Reading the records below, find how many lines include the word "Pretplatite" and give that number alone.

DATA RECORDS START

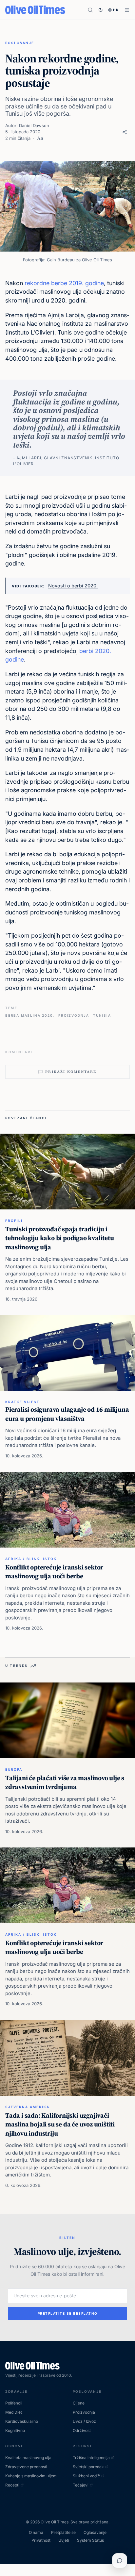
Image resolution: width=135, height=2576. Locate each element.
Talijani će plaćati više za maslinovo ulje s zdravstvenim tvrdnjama (64, 1782)
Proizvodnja (73, 1015)
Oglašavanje (95, 2532)
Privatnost (40, 2540)
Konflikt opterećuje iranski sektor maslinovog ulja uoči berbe (54, 1572)
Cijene (79, 2403)
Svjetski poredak (88, 2466)
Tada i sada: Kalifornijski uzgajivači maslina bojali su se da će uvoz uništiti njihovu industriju (60, 2124)
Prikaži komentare (70, 1071)
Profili (14, 1220)
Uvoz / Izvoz (84, 2421)
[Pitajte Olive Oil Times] (119, 2560)
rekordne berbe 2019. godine (64, 283)
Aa (40, 138)
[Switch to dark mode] (101, 10)
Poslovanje (19, 43)
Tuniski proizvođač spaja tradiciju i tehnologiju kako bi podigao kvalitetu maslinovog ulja (59, 1238)
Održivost (82, 2430)
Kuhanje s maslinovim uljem (31, 2475)
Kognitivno (15, 2430)
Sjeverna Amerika (27, 2107)
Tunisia (102, 1015)
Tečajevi (80, 2485)
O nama (36, 2532)
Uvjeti (63, 2540)
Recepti (12, 2485)
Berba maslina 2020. (29, 1015)
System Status (90, 2540)
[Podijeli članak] (125, 132)
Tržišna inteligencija (91, 2457)
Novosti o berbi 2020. (73, 585)
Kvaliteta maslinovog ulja (28, 2457)
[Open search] (90, 10)
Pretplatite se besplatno (68, 2313)
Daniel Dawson (34, 125)
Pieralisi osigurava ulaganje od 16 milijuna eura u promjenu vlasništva (67, 1414)
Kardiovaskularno (21, 2421)
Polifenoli (13, 2403)
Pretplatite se (63, 2532)
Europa (13, 1769)
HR (116, 10)
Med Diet (13, 2412)
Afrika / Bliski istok (31, 1559)
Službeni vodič (86, 2475)
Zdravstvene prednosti (26, 2466)
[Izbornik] (127, 10)
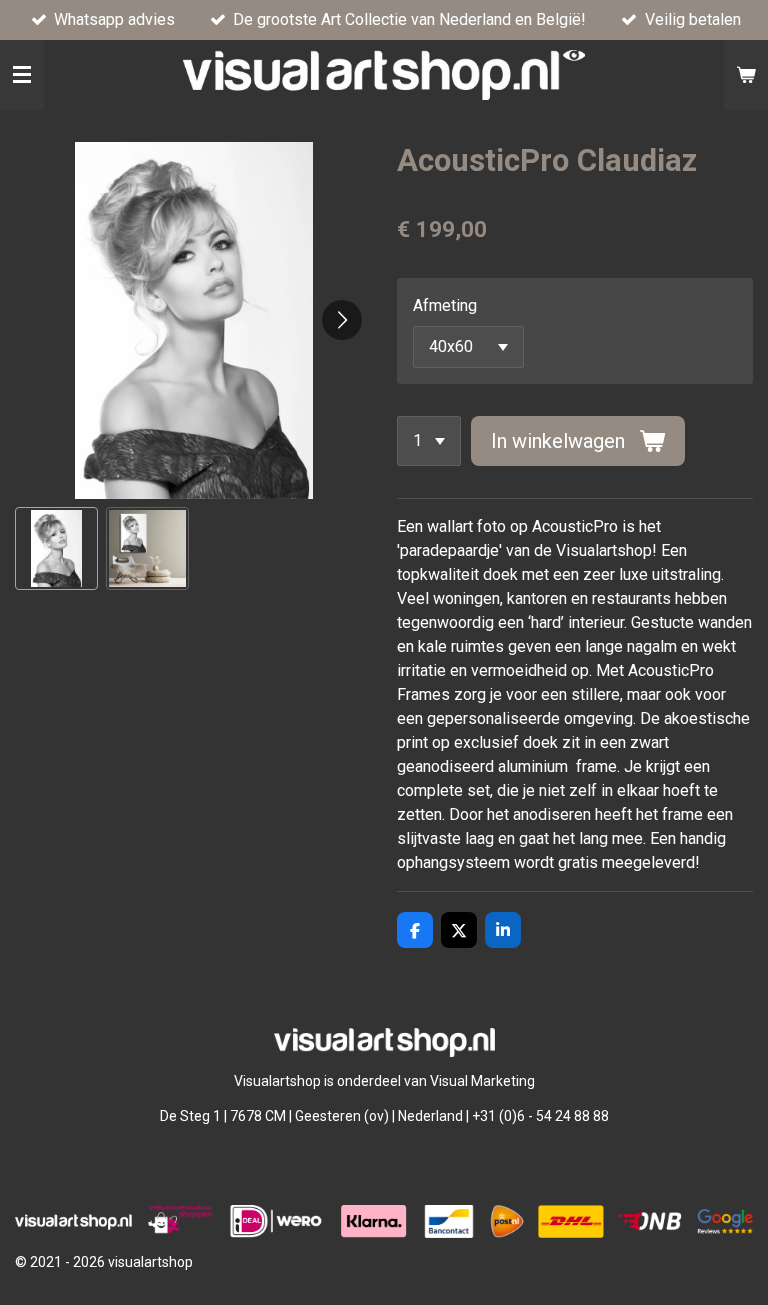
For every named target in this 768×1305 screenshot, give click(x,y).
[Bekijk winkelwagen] (746, 75)
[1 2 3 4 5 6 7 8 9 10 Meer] (429, 441)
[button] (56, 548)
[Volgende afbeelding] (342, 320)
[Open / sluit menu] (22, 75)
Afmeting (445, 305)
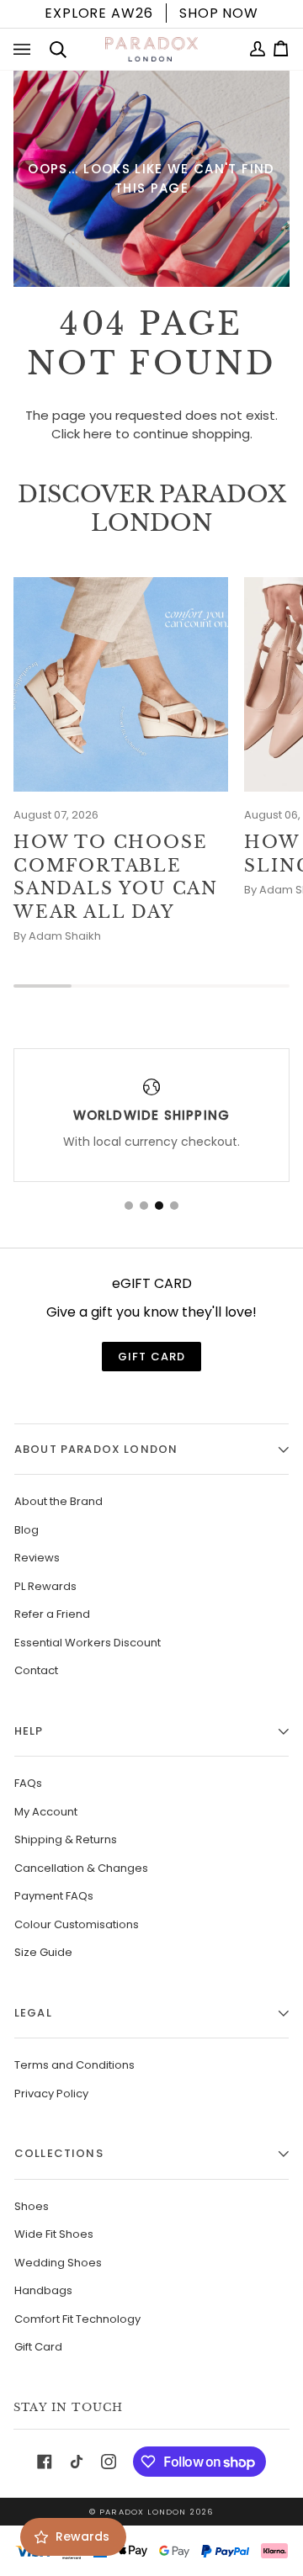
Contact (36, 1670)
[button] (129, 1205)
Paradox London (142, 2511)
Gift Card (38, 2347)
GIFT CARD (152, 1357)
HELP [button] (29, 1731)
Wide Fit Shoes (53, 2234)
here (97, 434)
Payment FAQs (53, 1896)
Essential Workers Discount (87, 1643)
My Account (45, 1812)
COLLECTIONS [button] (59, 2153)
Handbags (43, 2290)
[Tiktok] (76, 2461)
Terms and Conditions (74, 2065)
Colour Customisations (76, 1924)
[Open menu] (25, 50)
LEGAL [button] (33, 2013)
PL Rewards (45, 1586)
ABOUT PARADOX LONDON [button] (96, 1449)
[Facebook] (44, 2461)
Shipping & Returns (65, 1839)
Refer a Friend (52, 1614)
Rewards (82, 2536)
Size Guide (43, 1952)
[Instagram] (108, 2461)
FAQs (28, 1783)
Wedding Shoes (58, 2263)
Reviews (37, 1558)
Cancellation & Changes (81, 1868)
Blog (26, 1530)
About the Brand (58, 1501)
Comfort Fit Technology (77, 2319)
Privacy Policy (51, 2094)
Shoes (31, 2206)
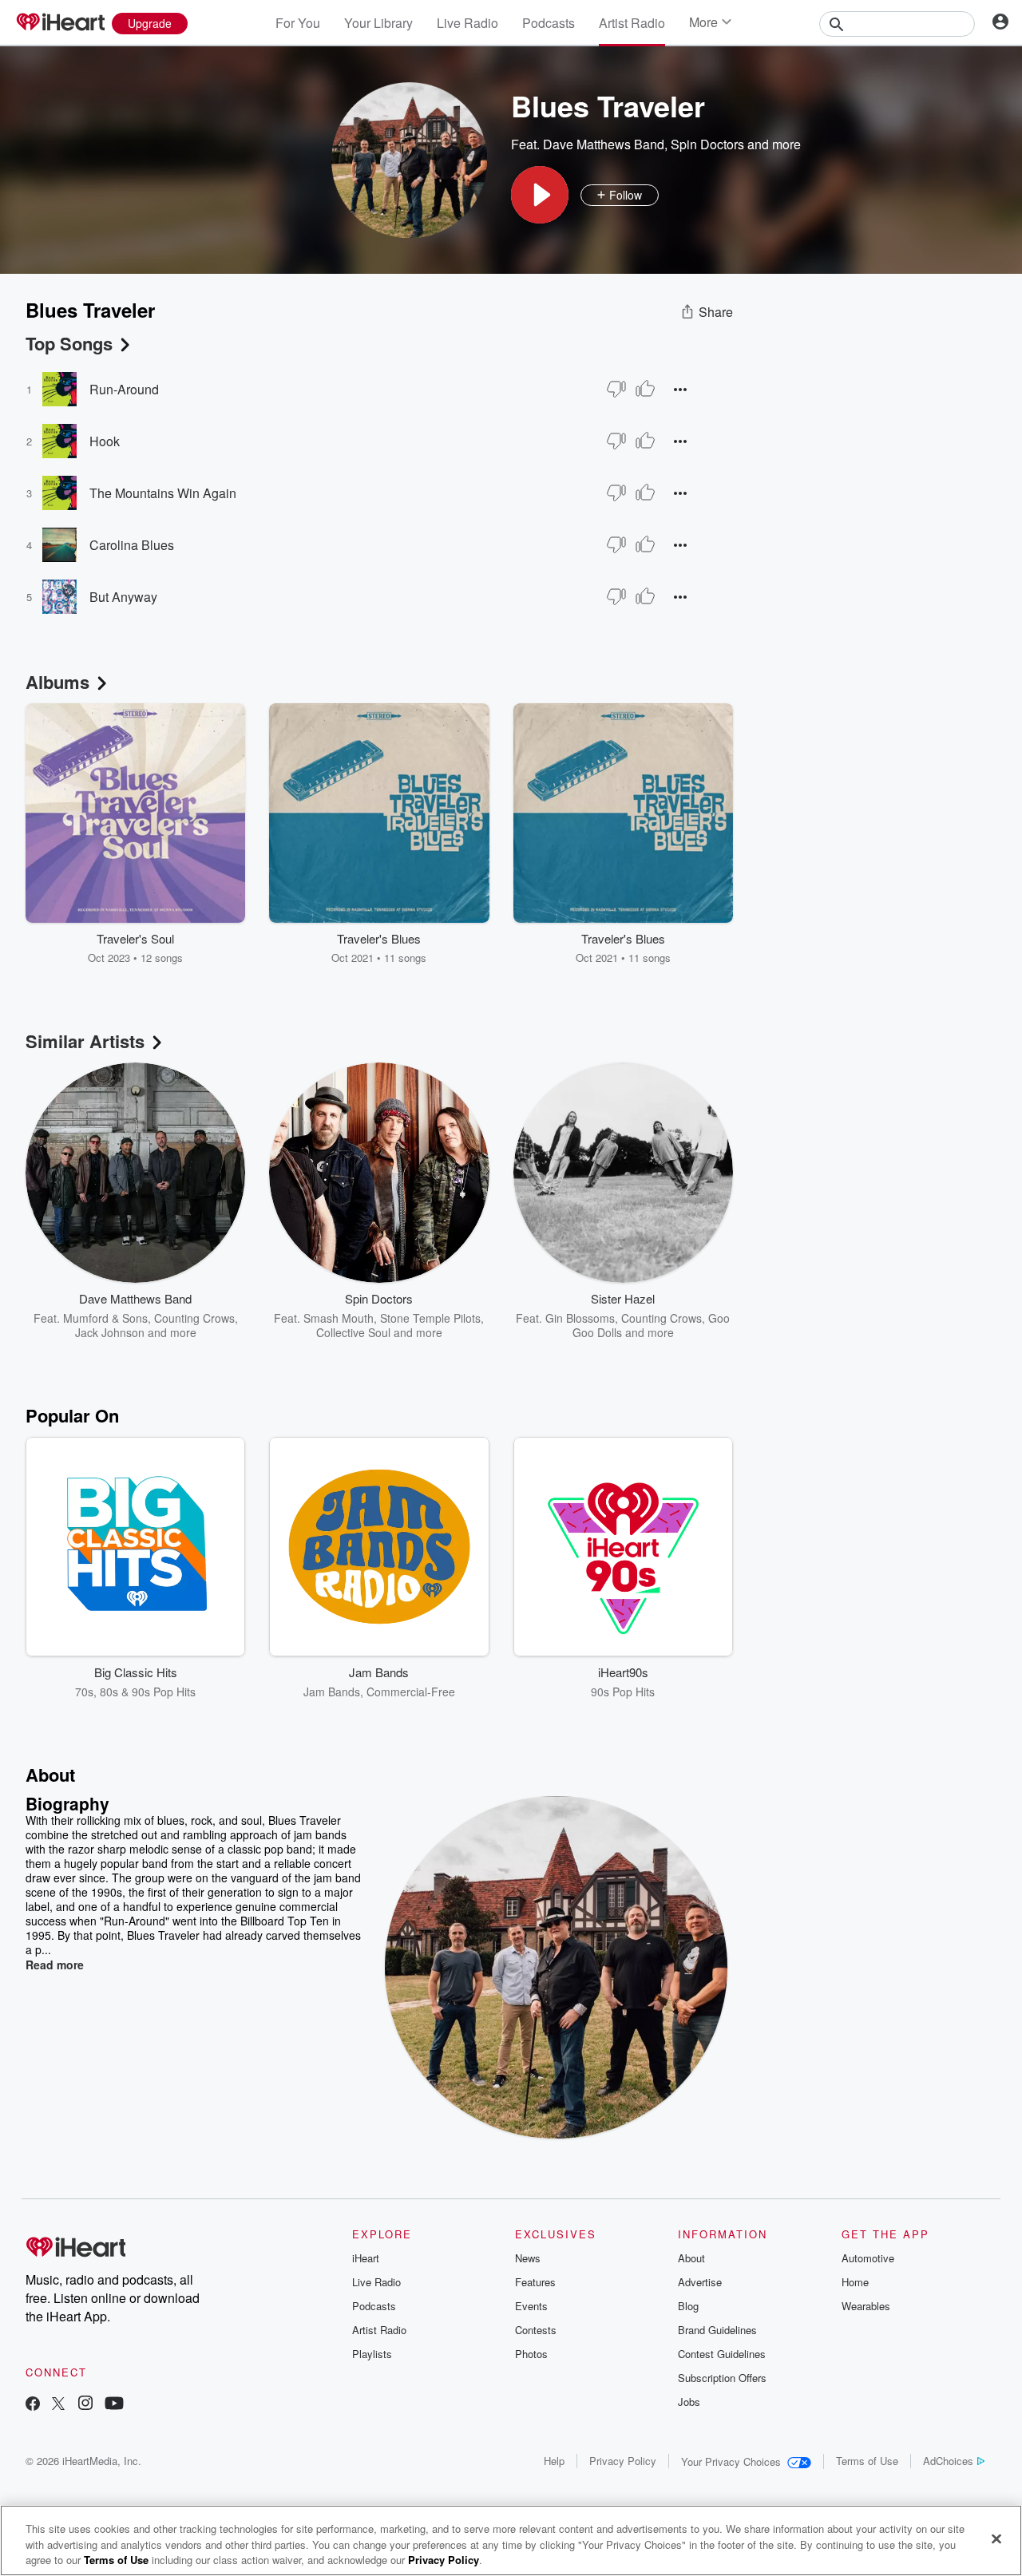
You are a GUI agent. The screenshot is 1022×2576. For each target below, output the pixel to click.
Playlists (372, 2353)
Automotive (868, 2257)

DATA RECORDS END

• _RESPONSE AREA_:
2